А на улице распогодилось, как в день свадьбы, ветер раздернул облака, и сухая стылая голубизна пролилась на дорожную хлябь, высветила деревню: куда-то угрюмость пропала, и даль, омытая луковой желтизной, празднично загорелась. Улицу перебежали, словно боясь, что их стерегут, грязь хлестнула по голым икрам, и Люба охнула, а после засмеялась тонко, с близкой слезой.
— Чего ты? — грубовато спросил Степушка, зорко и подозрительно оглядываясь, но угор сиротски пустел, и только черная поджарая собака упрямо сторожила кого-то.
— Глупые мы…
— Аха…
Стояли у бани и медлили, дверь в сенцы была подперта осиновым колом, и сквозь задымленные отпотевшие щели пробивало настоявшейся горечью. О чем было говорить — не знали, но упрямо тянули время, каждый порывался что-то сказать и боялся неожиданным неверным словом нарушить вновь зародившееся доверье.
— Ну, пошла я, — шепнула Люба, а сама о чем-то молит, и в черемуховых напрягшихся глазах студенисто переливается настоявшаяся влага. Степушка отпнул ногой кол, скрипучая дверца сама откатилась, зазывая в сумерки, и, то ли прощаясь, а может, подталкивая мужа, Люба взмахнула ладошкой, но Степушка торопливо поймал ее и потянул за собой. А дальше все случилось, как во сне, и смутно воспринималось. Люба затаилась в сенцах на лавке, а Степушка накинул на каменицу ковш-другой крутого кипятка. Переждали, пока мохнатый хвост шипуче тянулся, унося в себе угар.

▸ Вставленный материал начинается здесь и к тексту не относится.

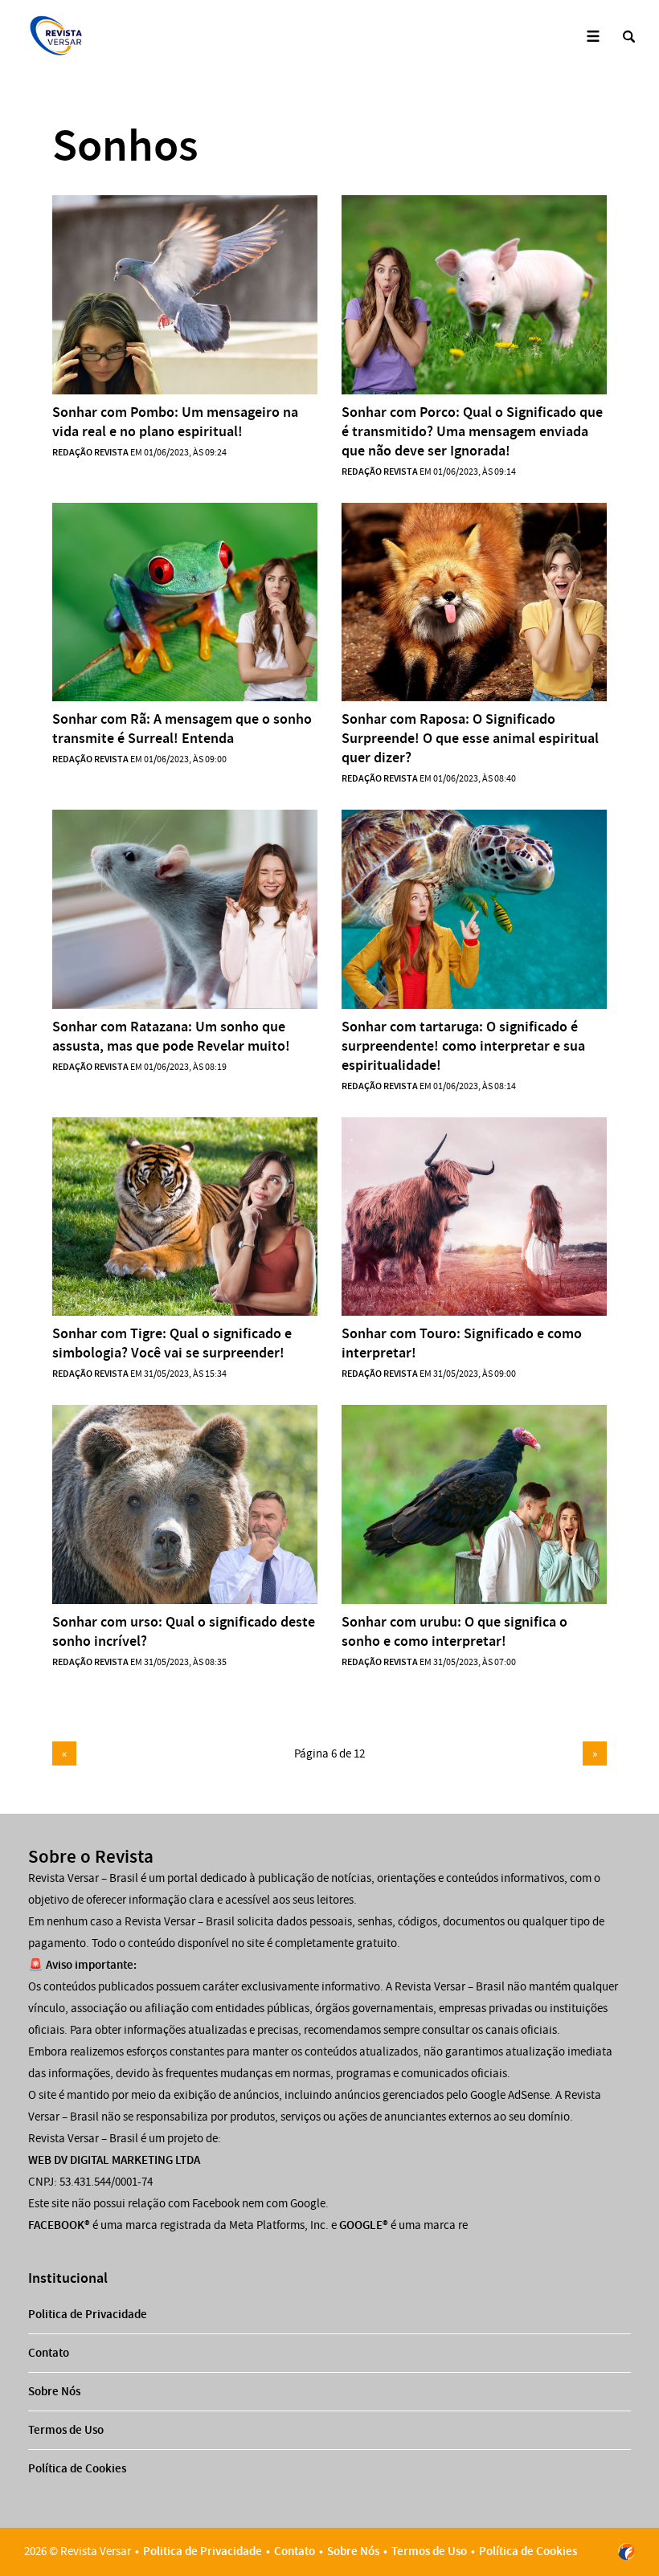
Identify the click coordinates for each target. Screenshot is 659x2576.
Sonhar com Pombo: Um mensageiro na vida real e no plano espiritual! (175, 421)
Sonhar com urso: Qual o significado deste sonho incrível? (183, 1631)
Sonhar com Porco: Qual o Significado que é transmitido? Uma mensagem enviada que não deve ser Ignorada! (472, 431)
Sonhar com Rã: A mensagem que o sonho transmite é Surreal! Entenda (182, 728)
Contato (48, 2353)
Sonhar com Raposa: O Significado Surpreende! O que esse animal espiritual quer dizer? (470, 738)
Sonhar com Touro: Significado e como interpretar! (462, 1343)
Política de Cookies (77, 2468)
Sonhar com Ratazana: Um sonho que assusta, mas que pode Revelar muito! (171, 1036)
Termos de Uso (66, 2430)
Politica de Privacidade (87, 2314)
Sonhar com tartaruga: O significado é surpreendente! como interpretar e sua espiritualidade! (463, 1046)
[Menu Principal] (593, 37)
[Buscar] (629, 37)
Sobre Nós (54, 2391)
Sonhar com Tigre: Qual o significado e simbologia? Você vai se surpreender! (172, 1343)
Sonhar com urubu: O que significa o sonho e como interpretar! (454, 1631)
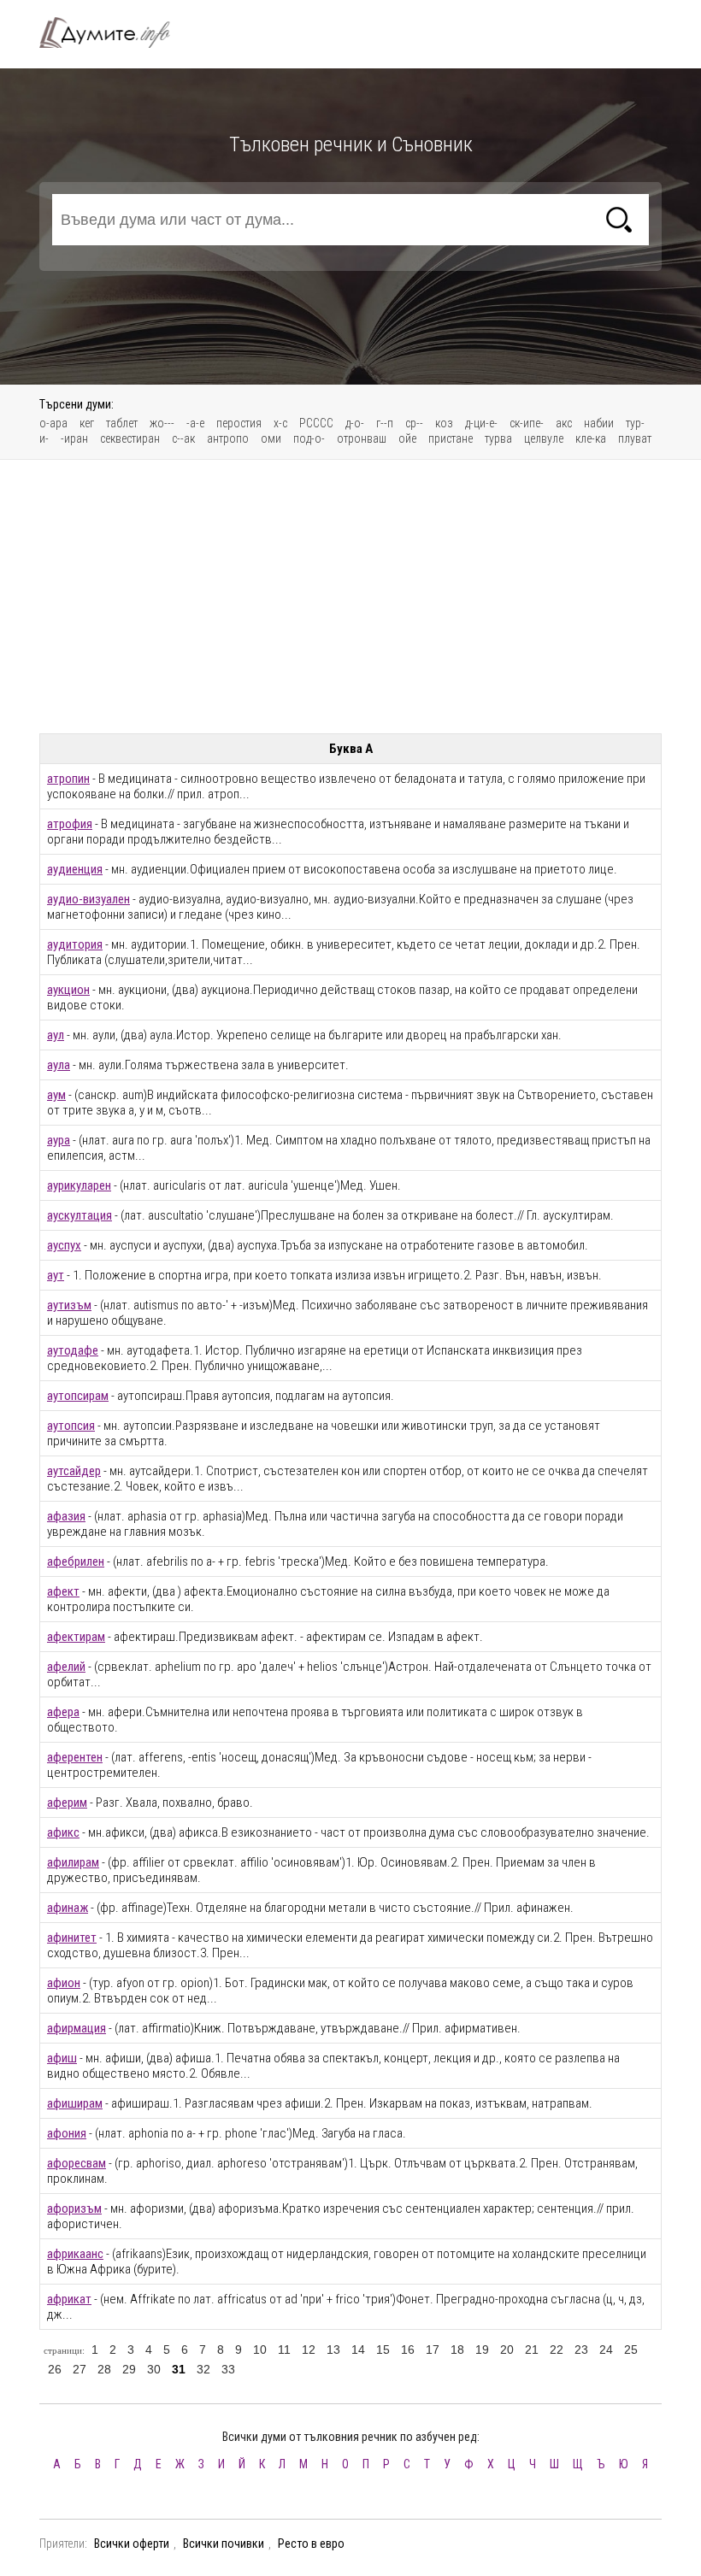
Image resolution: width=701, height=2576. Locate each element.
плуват (634, 438)
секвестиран (130, 438)
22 (556, 2349)
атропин (68, 778)
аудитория (75, 944)
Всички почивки (223, 2543)
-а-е (195, 423)
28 (104, 2369)
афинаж (67, 1907)
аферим (67, 1802)
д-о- (354, 423)
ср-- (414, 423)
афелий (66, 1666)
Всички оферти (131, 2543)
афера (63, 1712)
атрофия (69, 824)
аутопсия (71, 1425)
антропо (228, 438)
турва (498, 438)
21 (532, 2349)
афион (63, 1983)
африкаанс (75, 2253)
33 (228, 2369)
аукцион (68, 989)
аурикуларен (79, 1185)
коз (444, 423)
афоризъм (74, 2208)
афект (63, 1591)
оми (271, 438)
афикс (63, 1832)
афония (66, 2133)
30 (154, 2369)
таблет (122, 423)
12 (308, 2349)
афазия (66, 1516)
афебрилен (75, 1561)
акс (564, 423)
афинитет (72, 1937)
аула (58, 1065)
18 (457, 2349)
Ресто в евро (311, 2543)
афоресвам (76, 2163)
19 (482, 2349)
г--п (384, 423)
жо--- (162, 423)
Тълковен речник (114, 32)
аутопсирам (78, 1395)
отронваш (361, 438)
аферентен (75, 1757)
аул (55, 1035)
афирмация (76, 2028)
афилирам (73, 1862)
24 (606, 2349)
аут (55, 1275)
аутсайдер (74, 1471)
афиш (62, 2058)
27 (79, 2369)
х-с (280, 423)
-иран (74, 438)
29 (129, 2369)
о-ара (53, 423)
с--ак (183, 438)
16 (408, 2349)
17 (432, 2349)
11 (284, 2349)
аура (58, 1140)
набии (599, 423)
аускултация (79, 1215)
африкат (69, 2299)
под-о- (309, 438)
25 (631, 2349)
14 (358, 2349)
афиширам (75, 2103)
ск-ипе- (527, 423)
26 (55, 2369)
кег (87, 423)
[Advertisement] (350, 596)
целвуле (543, 438)
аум (56, 1095)
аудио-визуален (88, 899)
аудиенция (75, 869)
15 (383, 2349)
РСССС (316, 423)
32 (203, 2369)
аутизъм (69, 1305)
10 (260, 2349)
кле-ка (590, 438)
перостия (239, 423)
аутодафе (72, 1350)
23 (581, 2349)
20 (507, 2349)
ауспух (64, 1245)
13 (333, 2349)
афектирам (76, 1636)
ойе (407, 438)
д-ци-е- (481, 423)
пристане (450, 438)
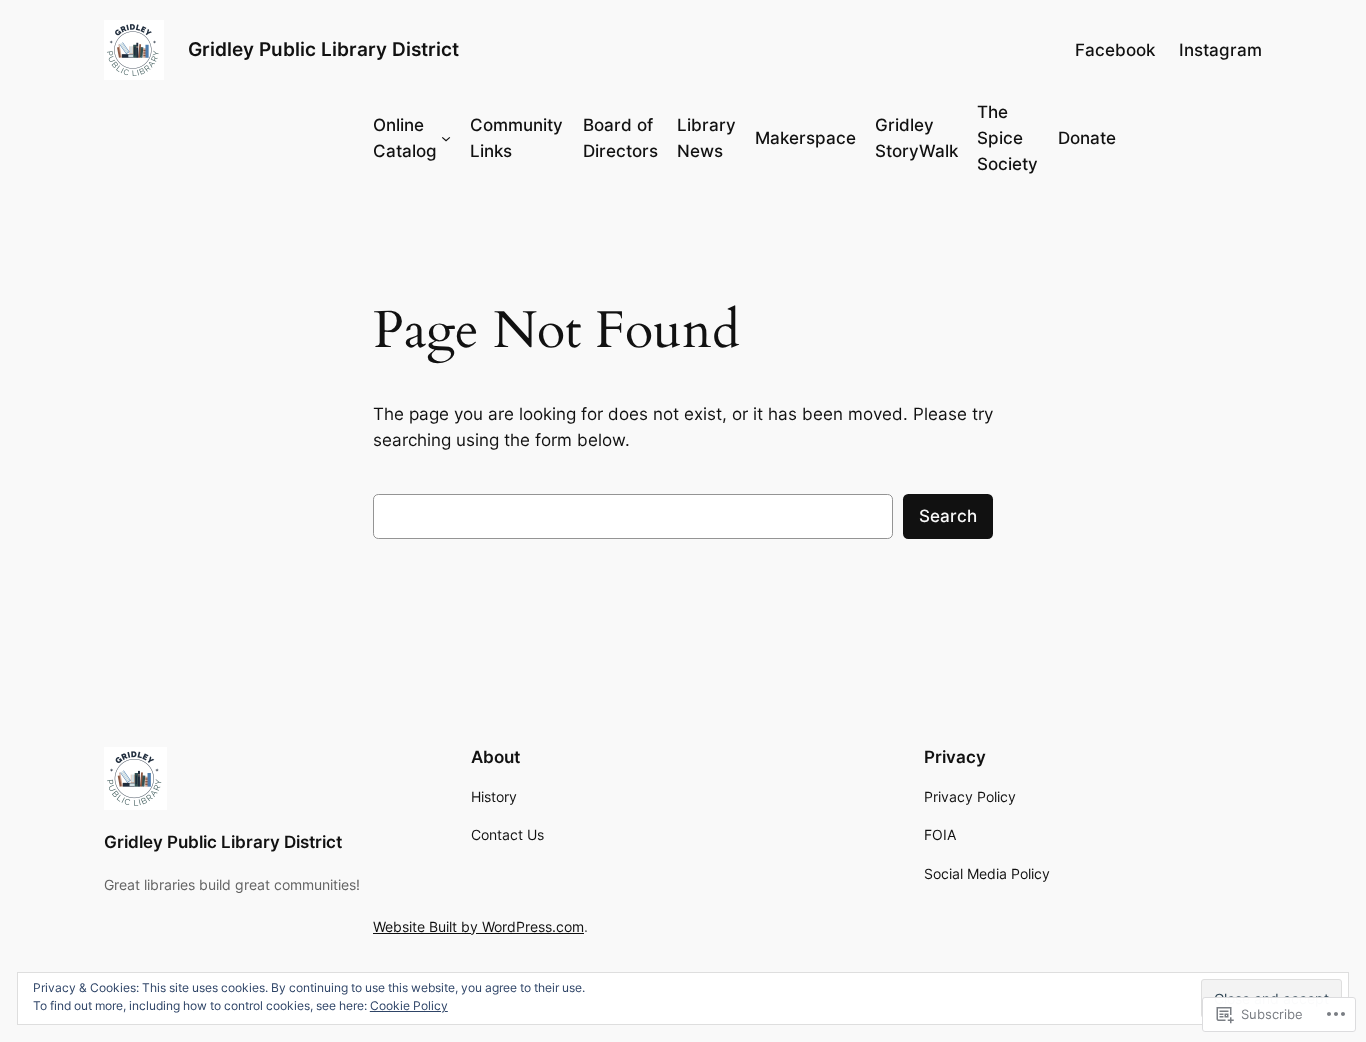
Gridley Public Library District (323, 49)
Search (948, 516)
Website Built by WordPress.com (478, 926)
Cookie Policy (409, 1005)
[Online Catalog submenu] (446, 138)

Сидели молча на разных лавках, боялись поднять глаза. Женское чутье подсказало Любе, и она деревянным голосом попросила, дескать, отвернись, будь человеком, нечего глаза пялить, и Степушка послушно уставился в угол, каменея весь, но странно и любопытно подмечая, как от долгого жара закурчавился в пазах мох и тонкие волоконца его, похожие на человечий волос, колыхаются от невидимых встречных токов. Дверь в баню с потягом закрылась, и, возбуждаясь, Степушка торопливо скинул одежды, наружные воротца закрепил на крюк и, прикрывшись ладонями насколько возможно, вошел в парильню. Половицы студили ноги, из щелей при каждом шаге прыскала осенняя застойная вода, крохотное оконце, выдавленное в прошлое мытье и заткнутое сейчас рукавом от фуфайки, не впускало осенний прозрачный день, и в дальних углах густел тот зимний мрак, когда входишь с керосинкой, а свет не в силах просочиться сквозь дегтярную темь, и тогда чудится, что там, на полке, кто-то таится, окаянный и властный распорядиться человечьей судьбой, кого прежде называли хозяином-баннушкой и норовили не гневить.
Словно бы многослойной омутной водой была залита сейчас баня, и там, где-то на самом дне, едва проглядывалось что-то белое, зыбкое и заманное. Воздух струился жаркий до густоты, а казался зябким, когда Степушка мягко подбирался к жене. Он впервые видел девушку столь откровенно обнаженной и беззащитной, и эта доверчивая открытость опьянила и оглушила его. Люба лежала на спине посреди полка, возвышенье, сбитое из плах, размывалось в темени, и казалось, что жена бесплотно, крылато колыхается в душном воздухе и достаточно едва ощутимого прикосновенья иль даже резкого вздоха, чтобы она недосягаемо вознеслась. Больно ушибаясь коленками о скамью, Степушка полез на полок, а Люба неслышно отодвинулась, и он вытянулся рядом, чувствуя, как дрожит ее тело. Сердце Степушкино вдруг распухло, едва умещаясь за ребрами, кровь заковала в висках, и безвольный озноб окатил каждую жилку ждущего тела. Было тесно на узкой столетие, руке не находилось места, и она невольно натыкалась на Любино тело, кажущееся странно холодным.